▶ _Task item_
Your answer should be one number, the count of lines in the entries holding the word "Select".

▶ _Saved entries_
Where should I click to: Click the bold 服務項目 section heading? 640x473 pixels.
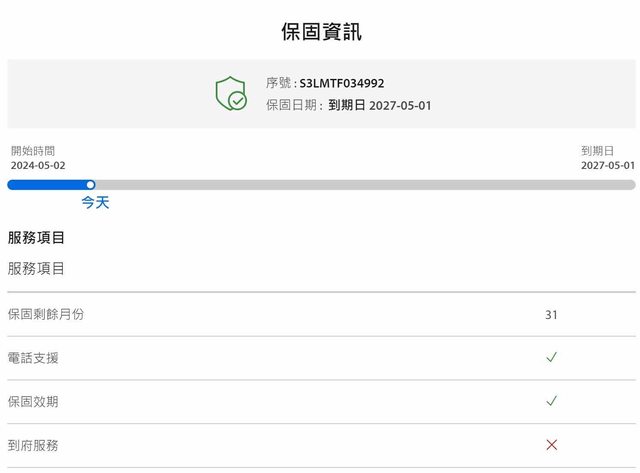(36, 238)
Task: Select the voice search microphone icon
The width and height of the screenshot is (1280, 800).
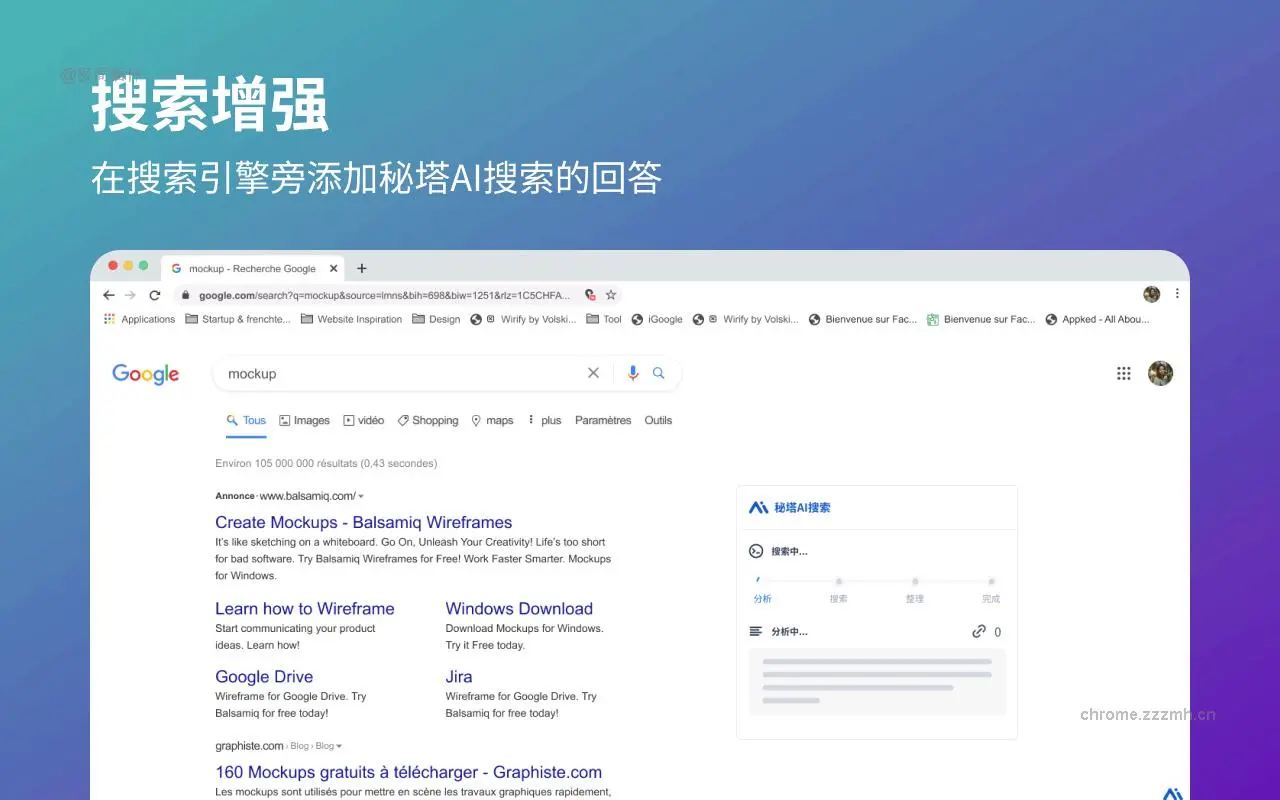Action: [632, 372]
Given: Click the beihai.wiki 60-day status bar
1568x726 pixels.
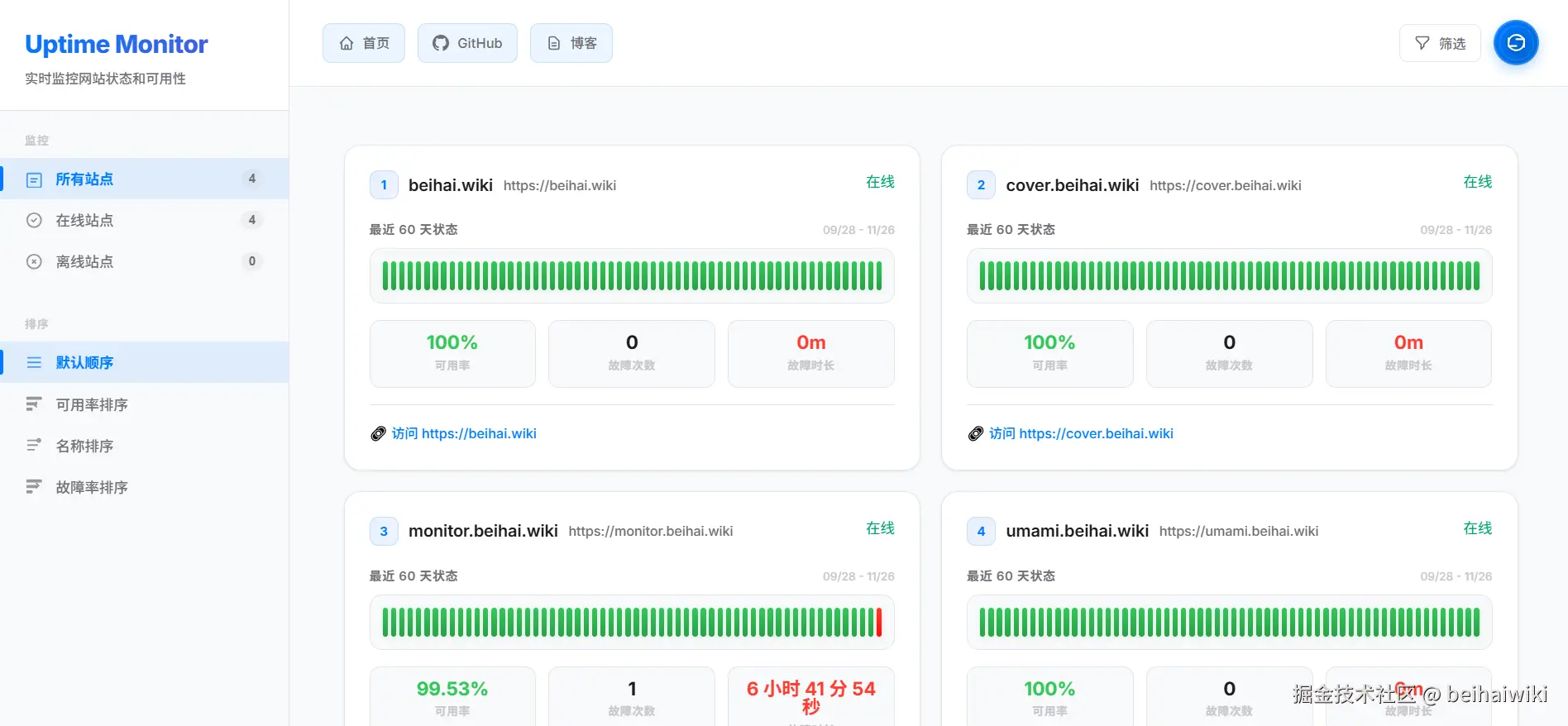Looking at the screenshot, I should click(632, 275).
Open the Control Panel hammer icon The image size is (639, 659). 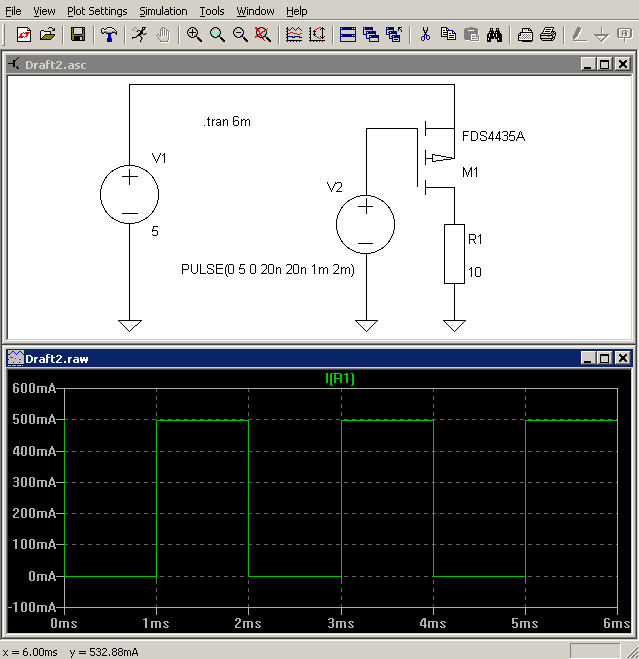coord(109,34)
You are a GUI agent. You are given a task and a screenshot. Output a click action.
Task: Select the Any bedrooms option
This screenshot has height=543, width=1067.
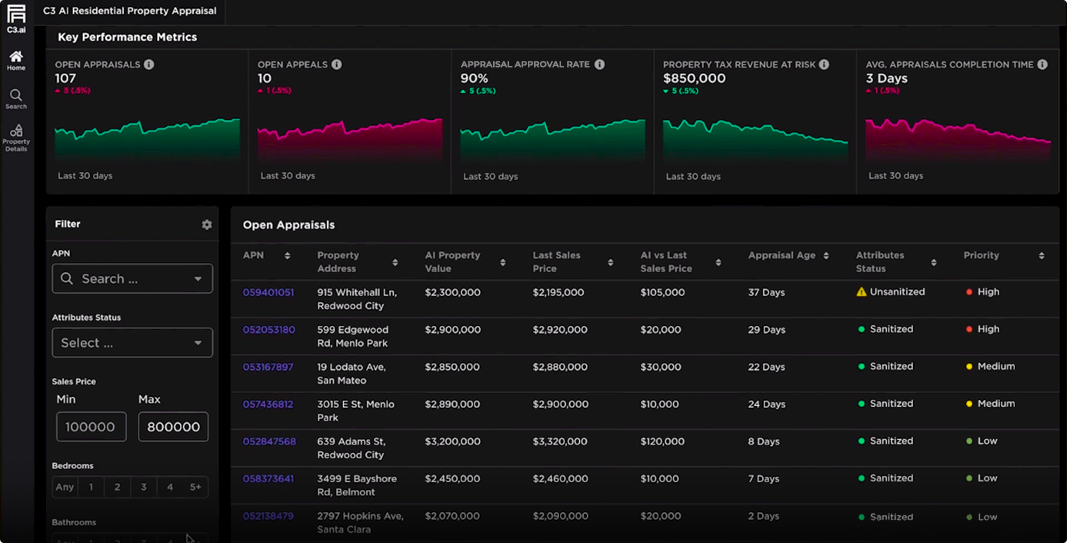coord(65,487)
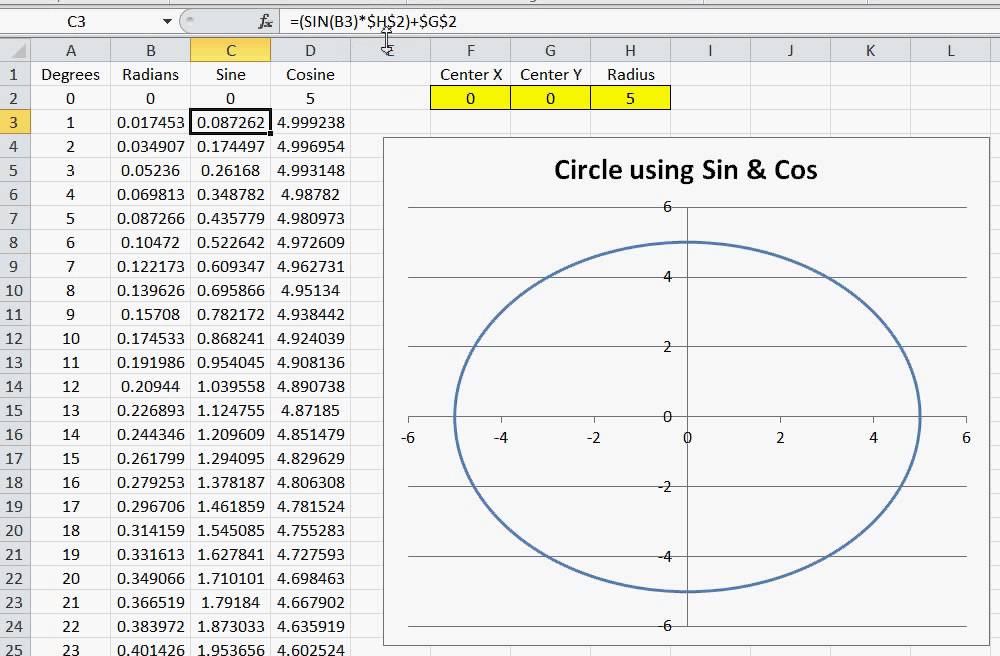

▶ _Answer space_
2